Exercise requirements: Please lay out the records as a Markdown table with the columns "Row" and "Record line", running from the start of the records up to and including the line that contains "click(x=610, y=956)". Leave out blank lines.

Lines of data:
■ ■ ■

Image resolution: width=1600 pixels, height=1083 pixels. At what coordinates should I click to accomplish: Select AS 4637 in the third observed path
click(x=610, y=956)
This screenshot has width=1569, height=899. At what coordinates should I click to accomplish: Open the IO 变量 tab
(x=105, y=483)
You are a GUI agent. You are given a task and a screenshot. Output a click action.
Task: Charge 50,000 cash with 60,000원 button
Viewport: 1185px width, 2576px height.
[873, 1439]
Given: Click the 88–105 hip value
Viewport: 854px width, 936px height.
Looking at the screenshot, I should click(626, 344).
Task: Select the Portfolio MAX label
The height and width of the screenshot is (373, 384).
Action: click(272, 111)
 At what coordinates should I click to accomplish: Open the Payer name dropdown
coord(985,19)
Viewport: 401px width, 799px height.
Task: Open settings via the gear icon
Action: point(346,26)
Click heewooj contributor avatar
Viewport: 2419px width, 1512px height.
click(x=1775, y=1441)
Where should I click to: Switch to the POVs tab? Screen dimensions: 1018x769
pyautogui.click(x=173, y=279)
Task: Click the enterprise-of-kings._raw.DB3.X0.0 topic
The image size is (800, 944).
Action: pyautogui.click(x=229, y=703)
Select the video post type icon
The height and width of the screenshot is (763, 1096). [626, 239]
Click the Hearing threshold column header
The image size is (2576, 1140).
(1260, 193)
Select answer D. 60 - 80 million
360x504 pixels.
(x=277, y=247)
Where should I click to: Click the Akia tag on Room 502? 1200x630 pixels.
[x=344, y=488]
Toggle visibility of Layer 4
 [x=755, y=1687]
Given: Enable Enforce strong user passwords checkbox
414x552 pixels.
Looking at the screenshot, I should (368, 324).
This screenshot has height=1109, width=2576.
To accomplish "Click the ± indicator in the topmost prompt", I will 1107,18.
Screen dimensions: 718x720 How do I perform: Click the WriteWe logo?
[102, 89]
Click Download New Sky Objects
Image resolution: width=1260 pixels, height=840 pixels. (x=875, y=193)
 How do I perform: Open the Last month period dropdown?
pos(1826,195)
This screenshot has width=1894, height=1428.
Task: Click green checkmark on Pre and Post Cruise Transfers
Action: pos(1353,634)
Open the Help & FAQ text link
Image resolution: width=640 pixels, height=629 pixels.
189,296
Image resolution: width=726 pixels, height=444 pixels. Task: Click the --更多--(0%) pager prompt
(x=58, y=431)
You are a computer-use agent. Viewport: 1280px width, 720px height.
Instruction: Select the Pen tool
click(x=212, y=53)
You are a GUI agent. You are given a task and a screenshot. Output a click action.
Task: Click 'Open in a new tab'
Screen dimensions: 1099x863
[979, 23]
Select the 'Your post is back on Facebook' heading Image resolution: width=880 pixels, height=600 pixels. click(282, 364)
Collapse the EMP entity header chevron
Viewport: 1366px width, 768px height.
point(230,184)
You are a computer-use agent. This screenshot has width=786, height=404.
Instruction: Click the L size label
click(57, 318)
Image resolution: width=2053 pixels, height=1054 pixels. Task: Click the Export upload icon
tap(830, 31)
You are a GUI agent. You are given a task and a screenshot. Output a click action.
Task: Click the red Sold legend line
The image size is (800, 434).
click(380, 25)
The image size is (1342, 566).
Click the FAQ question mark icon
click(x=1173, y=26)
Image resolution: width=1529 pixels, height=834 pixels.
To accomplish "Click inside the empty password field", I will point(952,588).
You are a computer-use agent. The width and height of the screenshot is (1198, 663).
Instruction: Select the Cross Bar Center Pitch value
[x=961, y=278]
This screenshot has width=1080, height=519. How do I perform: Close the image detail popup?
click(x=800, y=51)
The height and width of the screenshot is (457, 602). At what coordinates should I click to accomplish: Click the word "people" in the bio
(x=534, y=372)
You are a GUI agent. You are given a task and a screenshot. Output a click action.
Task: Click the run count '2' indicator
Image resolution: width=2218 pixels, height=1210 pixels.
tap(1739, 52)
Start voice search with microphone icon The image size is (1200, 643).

■ ■ ■

Output for this exercise:
| Row | Record line |
|---|---|
| 1 | Image resolution: width=1600 pixels, height=1083 pixels. At what coordinates should I click to accomplish: Select AS 4637 in the third observed path |
| 2 | click(x=610, y=956) |